Citation: 2022 INSC 427
Judges: M. R. Shah, J. and B.V. Nagarathna, J.
Can a High Court, in an application under Section 11(6) of the Arbitration and Conciliation Act, 1996, terminate the mandate of an arbitrator appointed by the parties themselves? The Supreme Court of India addressed this crucial question in a recent judgment, clarifying the scope of Section 14 of the Arbitration and Conciliation Act, 1996, and its interplay with Section 11(6). The court held that the High Court cannot terminate the mandate of the arbitrator under Section 11(6) of the Arbitration and Conciliation Act, 1996, when the arbitrator was appointed by the parties themselves. The bench comprised Justices M. R. Shah and B.V. Nagarathna.
Case Background
The dispute arose from a family matter concerning the partition of properties. The parties involved decided to resolve their differences through arbitration and appointed a sole arbitrator on August 20, 2008. The arbitrator scheduled a hearing for March 14, 2009, to address pending applications. At the parties’ request, the hearing was adjourned to March 30, 2009. However, no proceedings occurred on this date as the arbitrator was unavailable. Subsequently, on July 11, 2009, some of the parties revoked the arbitrator’s mandate, citing delays. This led to applications being filed before the District Court under Section 14(1)(a) of the Arbitration and Conciliation Act, 1996, seeking the termination of the arbitrator’s mandate due to delays in concluding the arbitration proceedings. The appellant filed an application under Order VII Rule 11 of the Code of Civil Procedure (CPC) to dismiss the Section 14 applications, arguing that there was no delay on the arbitrator’s part. The Trial Court dismissed this application on July 15, 2010.
Timeline
Date | Event |
---|---|
August 20, 2008 | Parties appointed a sole arbitrator. |
March 14, 2009 | Arbitrator scheduled a hearing to decide pending applications. |
March 30, 2009 | Hearing adjourned; no proceedings due to arbitrator’s unavailability. |
July 11, 2009 | Some parties revoked the arbitrator’s mandate. |
July 15, 2010 | Trial Court dismissed the appellant’s application under Order VII Rule 11 of CPC. |
Course of Proceedings
The appellant, aggrieved by the Trial Court’s order, filed writ petitions before the High Court of Madhya Pradesh. While these petitions were pending, one of the parties filed an arbitration case under Section 11(6) of the Arbitration and Conciliation Act, 1996, seeking to terminate the arbitrator’s mandate and appoint a new one. The High Court allowed this case, holding that the arbitrator’s mandate was terminated under Section 14(1)(a) of the Act due to undue delay. The High Court also dismissed the appellant’s writ petitions, upholding the Trial Court’s decision. The appellant then appealed to the Supreme Court.
Legal Framework
The Supreme Court examined the following key provisions of the Arbitration and Conciliation Act, 1996:
- Section 11: Deals with the appointment of arbitrators. Sub-section (2) allows parties to agree on a procedure for appointing arbitrators. Sub-section (5) applies when parties fail to agree on an arbitrator in a sole arbitrator scenario. Sub-section (6) applies when there is a written agreement on the appointment procedure and a party fails to act as per the procedure.

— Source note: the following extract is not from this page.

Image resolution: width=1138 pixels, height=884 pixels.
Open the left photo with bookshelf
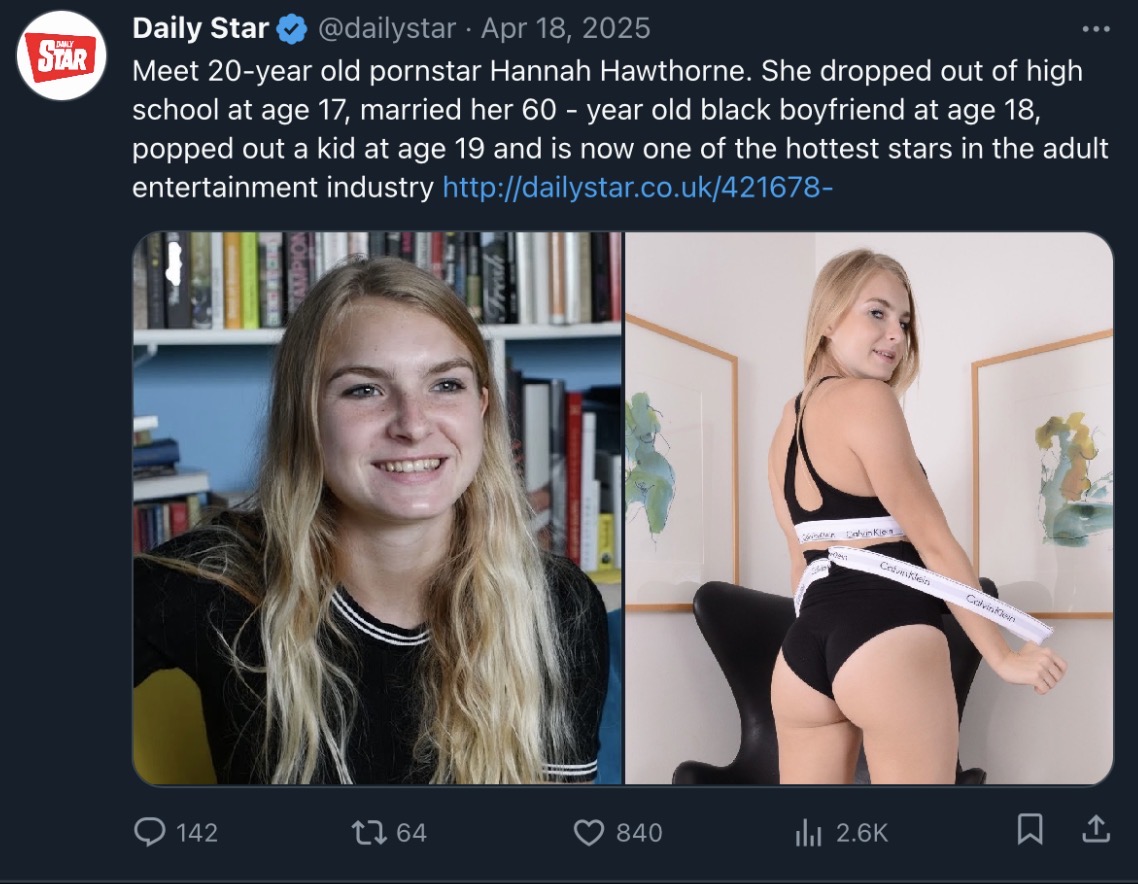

- Section 12: Specifies the grounds for challenging an arbitrator, including circumstances that raise justifiable doubts about their independence or impartiality.
- Section 13: Outlines the procedure for challenging an arbitrator, which is typically done before the arbitral tribunal itself.

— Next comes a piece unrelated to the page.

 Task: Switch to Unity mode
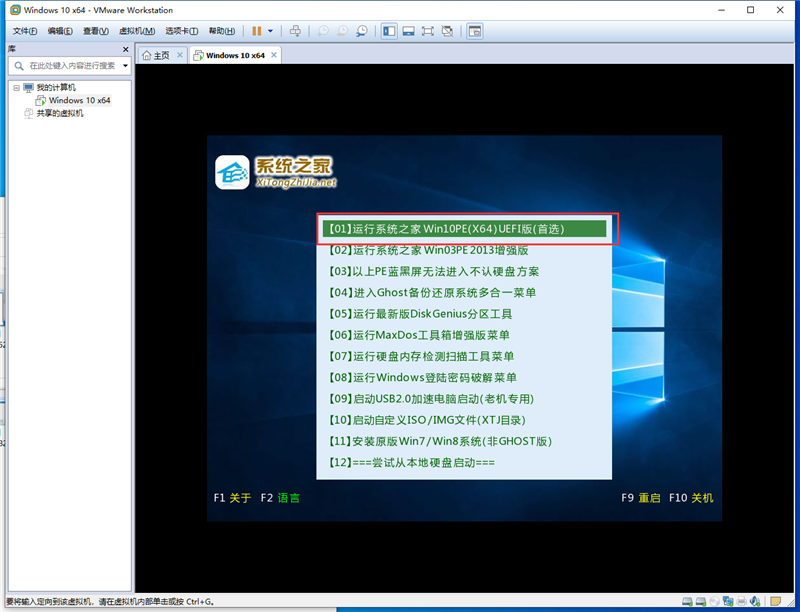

- Section 14: Addresses the termination of an arbitrator’s mandate due to their inability to perform their functions or failure to act without undue delay. It states that “The mandate of an arbitrator shall terminate and he shall be substituted by another arbitrator, if— (a) he becomes de jure or de facto unable to perform his functions or for other reasons fails to act without undue delay”. It also specifies that if a controversy arises regarding the grounds for termination, a party may apply to the “Court” to decide on the matter.

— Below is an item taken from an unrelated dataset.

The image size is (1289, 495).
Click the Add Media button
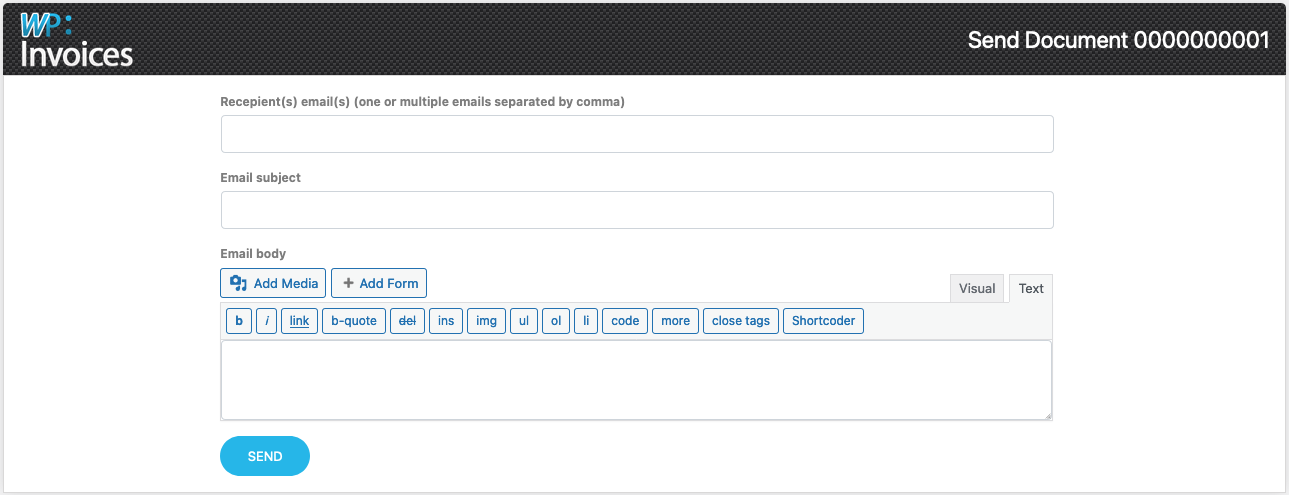tap(273, 283)
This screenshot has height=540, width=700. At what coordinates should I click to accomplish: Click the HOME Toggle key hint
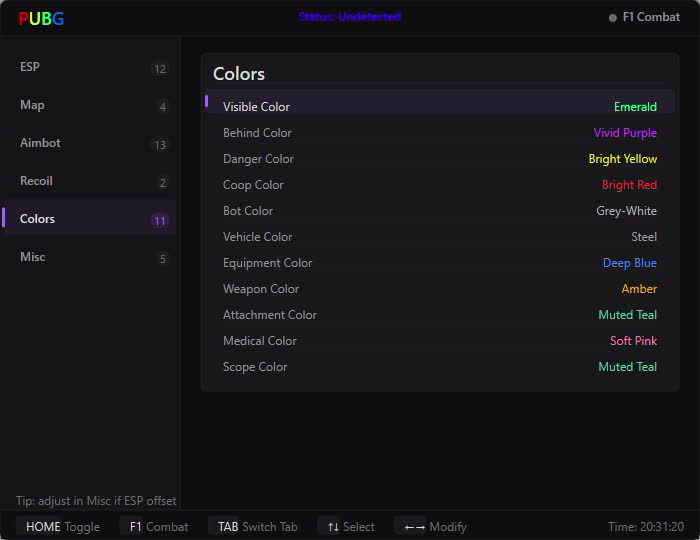[x=62, y=527]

- Section 15: Provides additional grounds for the termination of an arbitrator’s mandate, such as withdrawal from office or agreement by the parties.
- Section 25: Deals with the default of a party. It states that unless otherwise agreed by the parties, where, without showing sufficient cause,—(a) the claimant fails to communicate his statement of claim in accordance with sub-section (1) of section 23, the arbitral tribunal shall terminate the proceedings.
- Section 30: Addresses settlement during arbitration proceedings.
- Section 32: Deals with the termination of proceedings. It states that the arbitral proceedings shall be terminated by the final arbitral award or by an order of the arbitral tribunal under sub-section (2).
- Section 2(e): Defines “Court” as the principal Civil Court of original jurisdiction in a district or the High Court in its original civil jurisdiction.
Arguments
Appellant’s Submissions:
- The High Court erred in terminating the arbitrator’s mandate under Section 14(1)(a) of the Arbitration and Conciliation Act, 1996, through an application under Section 11(6).
- Once an arbitrator is appointed by the parties, an application under Section 11(6) is not maintainable to terminate the arbitrator’s mandate or substitute the arbitrator.
- The mandate of an arbitrator can only be terminated as per the provisions of the Arbitration and Conciliation Act, 1996, specifically Sections 13, 14, 15, 25(a), 30, and 32.
- In case of eventualities under Section 14(1)(a), the remedy is to approach the “court” as defined under Section 2(e) of the Act.
- The respondents had already filed applications under Section 14(2) of the Act, which were pending before the concerned court when the application under Section 11(6) was filed.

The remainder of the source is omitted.